Compte tenu de la prescription quinquennale qui était alors applicable et qui a été réduite à deux ans à compter du 17 juin 2013 sans toutefois que la durée totale puisse excéder cinq ans, l’action en requalification pouvait être exercée jusqu’au 25 octobre 2015.
Or, M. [J] n’a introduit son action devant la juridiction prud’homale que le 20 juillet 2016.
L’action se trouve dès lors prescrite et le jugement sera dès lors infirmé de ce chef.
De plus, M. [J] étant irrecevable à voir reconnaître que la relation contractuelle constitue un contrat de travail, il est également irrecevable à solliciter des sommes à titre de rappels de salaires ainsi qu’à se prévaloir de ce que la rupture du contrat constitue un licenciement abusif et à obtenir les indemnités subséquentes.

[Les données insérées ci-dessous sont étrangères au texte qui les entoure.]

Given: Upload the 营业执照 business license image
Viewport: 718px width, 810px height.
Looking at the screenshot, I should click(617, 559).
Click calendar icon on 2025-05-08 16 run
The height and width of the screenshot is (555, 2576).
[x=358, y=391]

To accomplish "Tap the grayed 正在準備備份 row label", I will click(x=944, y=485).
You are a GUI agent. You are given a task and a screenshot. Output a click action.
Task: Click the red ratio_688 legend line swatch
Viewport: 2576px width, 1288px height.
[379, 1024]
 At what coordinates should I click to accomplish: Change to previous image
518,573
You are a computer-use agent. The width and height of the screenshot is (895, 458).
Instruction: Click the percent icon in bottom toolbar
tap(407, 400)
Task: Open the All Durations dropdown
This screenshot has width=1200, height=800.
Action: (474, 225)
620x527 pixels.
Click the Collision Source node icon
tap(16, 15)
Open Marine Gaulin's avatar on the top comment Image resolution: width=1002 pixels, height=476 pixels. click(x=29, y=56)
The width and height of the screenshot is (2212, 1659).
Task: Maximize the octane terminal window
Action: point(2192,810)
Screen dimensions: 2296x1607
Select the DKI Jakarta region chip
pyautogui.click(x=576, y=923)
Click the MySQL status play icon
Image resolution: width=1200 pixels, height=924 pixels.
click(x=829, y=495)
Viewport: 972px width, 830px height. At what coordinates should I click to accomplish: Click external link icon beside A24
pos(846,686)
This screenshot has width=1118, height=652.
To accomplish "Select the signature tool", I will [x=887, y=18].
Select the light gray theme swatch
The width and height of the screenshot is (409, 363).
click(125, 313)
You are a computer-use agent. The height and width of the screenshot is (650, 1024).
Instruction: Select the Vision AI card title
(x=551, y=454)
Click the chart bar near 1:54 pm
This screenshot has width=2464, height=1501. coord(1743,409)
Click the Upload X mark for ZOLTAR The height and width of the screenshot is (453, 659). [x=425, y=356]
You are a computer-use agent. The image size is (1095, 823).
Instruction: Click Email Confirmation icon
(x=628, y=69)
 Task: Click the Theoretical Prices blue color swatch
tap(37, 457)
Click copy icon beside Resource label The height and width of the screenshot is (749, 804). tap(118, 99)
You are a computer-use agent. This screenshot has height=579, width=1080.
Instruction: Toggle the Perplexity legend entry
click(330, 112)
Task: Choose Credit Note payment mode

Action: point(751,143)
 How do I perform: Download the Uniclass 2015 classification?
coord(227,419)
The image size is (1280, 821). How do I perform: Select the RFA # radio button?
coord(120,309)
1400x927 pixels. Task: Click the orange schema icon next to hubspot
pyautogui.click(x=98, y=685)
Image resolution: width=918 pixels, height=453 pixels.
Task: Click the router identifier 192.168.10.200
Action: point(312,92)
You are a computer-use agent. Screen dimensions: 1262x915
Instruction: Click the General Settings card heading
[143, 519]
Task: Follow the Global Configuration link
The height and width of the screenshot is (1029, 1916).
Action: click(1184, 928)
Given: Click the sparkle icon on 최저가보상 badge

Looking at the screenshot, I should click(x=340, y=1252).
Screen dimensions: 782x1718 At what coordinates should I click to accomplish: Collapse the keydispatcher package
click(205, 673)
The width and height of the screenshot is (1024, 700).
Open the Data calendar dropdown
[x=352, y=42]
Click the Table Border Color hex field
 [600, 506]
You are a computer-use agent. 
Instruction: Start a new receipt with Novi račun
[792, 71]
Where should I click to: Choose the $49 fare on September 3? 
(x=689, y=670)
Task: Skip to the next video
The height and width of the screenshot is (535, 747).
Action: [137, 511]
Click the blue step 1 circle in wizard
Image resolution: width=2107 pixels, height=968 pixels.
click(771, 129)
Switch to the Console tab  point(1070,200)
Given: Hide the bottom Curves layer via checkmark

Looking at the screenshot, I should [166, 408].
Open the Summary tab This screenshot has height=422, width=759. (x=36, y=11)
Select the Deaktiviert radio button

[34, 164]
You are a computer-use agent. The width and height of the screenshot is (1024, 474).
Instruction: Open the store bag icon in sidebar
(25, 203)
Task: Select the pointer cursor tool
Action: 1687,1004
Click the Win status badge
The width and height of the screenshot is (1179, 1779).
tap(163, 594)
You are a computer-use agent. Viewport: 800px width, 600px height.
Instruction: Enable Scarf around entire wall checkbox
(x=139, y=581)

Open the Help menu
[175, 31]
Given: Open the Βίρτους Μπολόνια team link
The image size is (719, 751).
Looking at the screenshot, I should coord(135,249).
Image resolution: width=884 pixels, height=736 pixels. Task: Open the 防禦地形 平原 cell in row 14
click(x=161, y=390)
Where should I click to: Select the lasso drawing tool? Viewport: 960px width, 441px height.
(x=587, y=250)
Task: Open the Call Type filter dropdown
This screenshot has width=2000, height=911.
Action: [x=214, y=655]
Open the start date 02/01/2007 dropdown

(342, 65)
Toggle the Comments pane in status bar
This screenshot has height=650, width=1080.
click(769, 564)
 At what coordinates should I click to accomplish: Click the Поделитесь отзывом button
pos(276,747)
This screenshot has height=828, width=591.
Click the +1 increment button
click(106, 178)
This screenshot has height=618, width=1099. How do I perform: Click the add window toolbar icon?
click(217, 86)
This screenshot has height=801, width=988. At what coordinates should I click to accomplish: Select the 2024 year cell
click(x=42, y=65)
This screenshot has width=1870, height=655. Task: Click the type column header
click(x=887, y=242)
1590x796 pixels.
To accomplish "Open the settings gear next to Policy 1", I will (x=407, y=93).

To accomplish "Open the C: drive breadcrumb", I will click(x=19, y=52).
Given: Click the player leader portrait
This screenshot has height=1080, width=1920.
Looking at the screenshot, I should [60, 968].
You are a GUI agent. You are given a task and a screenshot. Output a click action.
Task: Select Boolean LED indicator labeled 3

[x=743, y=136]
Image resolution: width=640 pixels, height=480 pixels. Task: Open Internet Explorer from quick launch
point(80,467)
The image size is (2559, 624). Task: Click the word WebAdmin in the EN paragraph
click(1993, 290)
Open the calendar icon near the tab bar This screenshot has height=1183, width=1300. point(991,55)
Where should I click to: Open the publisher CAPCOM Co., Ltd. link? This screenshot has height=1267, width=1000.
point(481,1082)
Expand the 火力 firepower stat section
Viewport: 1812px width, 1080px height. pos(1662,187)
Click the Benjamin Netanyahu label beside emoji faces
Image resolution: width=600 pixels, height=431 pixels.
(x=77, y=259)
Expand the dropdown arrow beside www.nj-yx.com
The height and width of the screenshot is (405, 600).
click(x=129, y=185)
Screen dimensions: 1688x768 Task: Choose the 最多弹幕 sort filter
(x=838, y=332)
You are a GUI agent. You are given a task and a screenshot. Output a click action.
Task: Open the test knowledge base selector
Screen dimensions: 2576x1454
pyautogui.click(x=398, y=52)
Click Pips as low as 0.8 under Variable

Ses demandes seront par conséquence déclarées irrecevables par réformation du jugement entrepris.
Sur les demandes accessoires.
M.[J] qui succombe sera condamné aux dépens d’appel ainsi qu’à ceux de première instance par réformation du jugement entrepris.
L’équité ne commande pas de faire application en l’espèce des dispositions de l’article 700 du code de procédure civile.
PAR CES MOTIFS
La Cour statuant publiquement, par mise à disposition au greffe, de manière contradictoire et en dernier ressort,
Confirme le jugement en ce qu’il a rejeté l’exception d’incompétence soulevée par la SAPESO’;
L’infirme en toutes ses autres dispositions’;
Et statuant à nouveau’:
Déclare M. [J] irrecevable en toutes ses demandes’;
Dit n’y avoir lieu à faire application des dispositions de l’article 700 du code de procédure civile’;
Condamne M. [J] aux dépens.
Arrêt signé par Madame DEL ARCO SALCEDO, Présidente, et par Madame LAUBIE, greffière, à laquelle la minute de la décision a été remise par le magistrat signataire.